Shell says age of cheap oil and gas is over
The time of low-cost oil and gas is at an end and the world is entering a stage where finding resources will be more "complex" and require more money and investment, according to the head of Europe's biggest oil company.
Peter Voser, chief executive of Royal Dutch Shell, said the longer-term trend was for higher costs. "In the longer-term, you will clearly need higher oil and gas prices, or energy prices."
Mr Voser was speaking as Shell unveiled second-quarter profits of $8bn, an increase of more than 77 per cent from the same period the year before, buoyed by higher crude prices of more than $110 a barrel.
Excluding one-off items, the current cost of supply income, a measure that strips out the value of inventory, was $6.6bn - the highest earnings for the second quarter since Shell's record year in 2008 when it earned $8.6bn in the same period.

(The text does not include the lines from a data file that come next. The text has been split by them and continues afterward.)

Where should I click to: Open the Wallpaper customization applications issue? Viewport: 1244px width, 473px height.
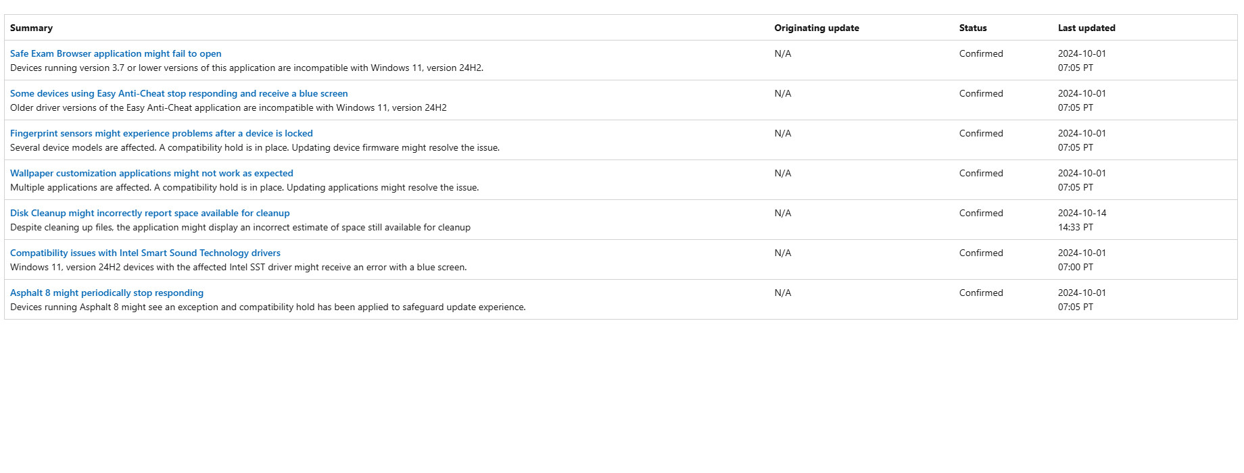point(151,174)
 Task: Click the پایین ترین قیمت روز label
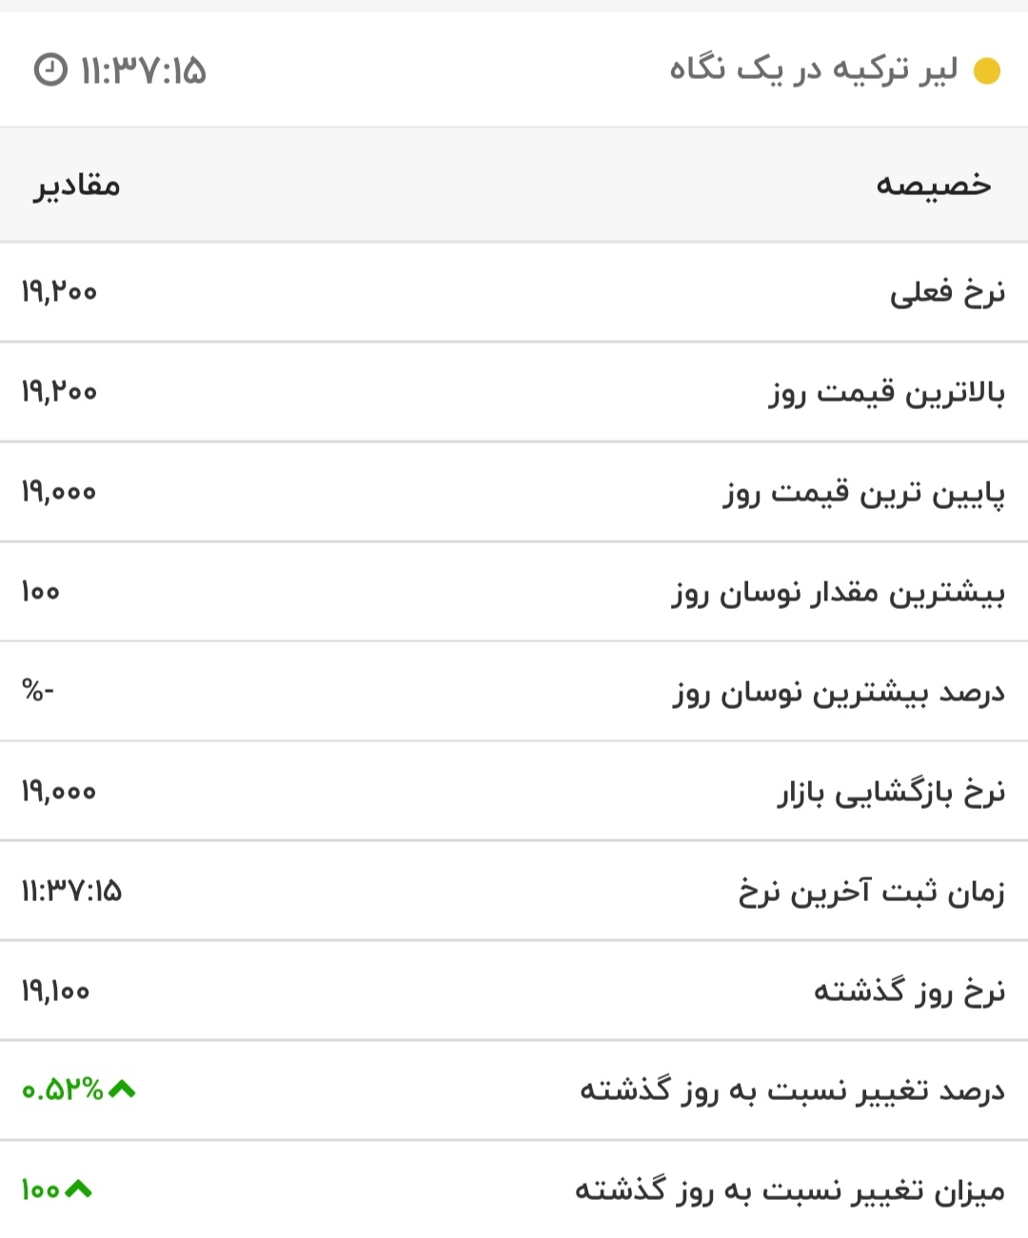(863, 493)
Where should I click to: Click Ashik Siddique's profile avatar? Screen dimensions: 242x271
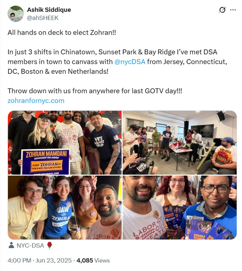pos(16,14)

First contributions from its new flagship projects in Canada and Qatar also buoyed earnings.
David Fuller's view The global supply
/ demand picture for oil and gas remains tight as the Asian-led growth economies
require ever more energy; Japan and Germany use less nuclear power, and there
are no petroleum exports from Libya for an indefinite period.

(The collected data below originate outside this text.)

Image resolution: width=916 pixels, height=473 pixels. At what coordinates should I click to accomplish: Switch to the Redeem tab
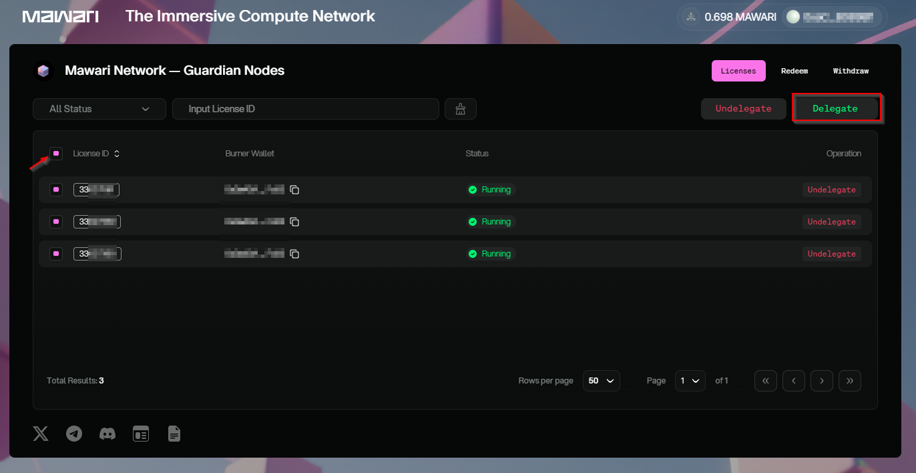point(794,71)
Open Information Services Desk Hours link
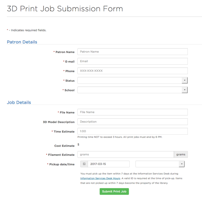This screenshot has height=202, width=202. pyautogui.click(x=100, y=178)
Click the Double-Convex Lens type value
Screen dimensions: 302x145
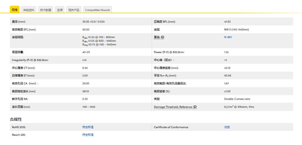pyautogui.click(x=237, y=99)
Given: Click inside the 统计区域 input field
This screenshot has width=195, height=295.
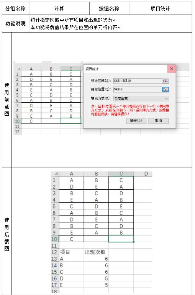Looking at the screenshot, I should click(x=138, y=81).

Against this background another global recession would be required to significantly lower oil and gas prices. The most likely trigger of another recession, in my opinion, is something which very few people are talking about today - another spike in oil prices (Brent & WTI). We saw the economic damage this helped to cause in 2008 and again this year following crude oil's smaller spike. There are also earlier examples from the 1970s and 1980s.
Interestingly, oil & gas are cheaper in the USA today than in most other major economies. This is due to the USA's pioneering of shale gas and shale oil production. When this technology is used extensively on a global basis - this may take 12 to 15 years - Fullermoney maintains that gas and oil prices will be less than they are today, in real (inflation-adjusted) terms.
Royal Dutch Shell (monthly, weekly & daily) remains the second largest holding in my personal long-term investment portfolio. I will certainly hold on to this position which currently has a PER of 8.3 and yields 4.62%.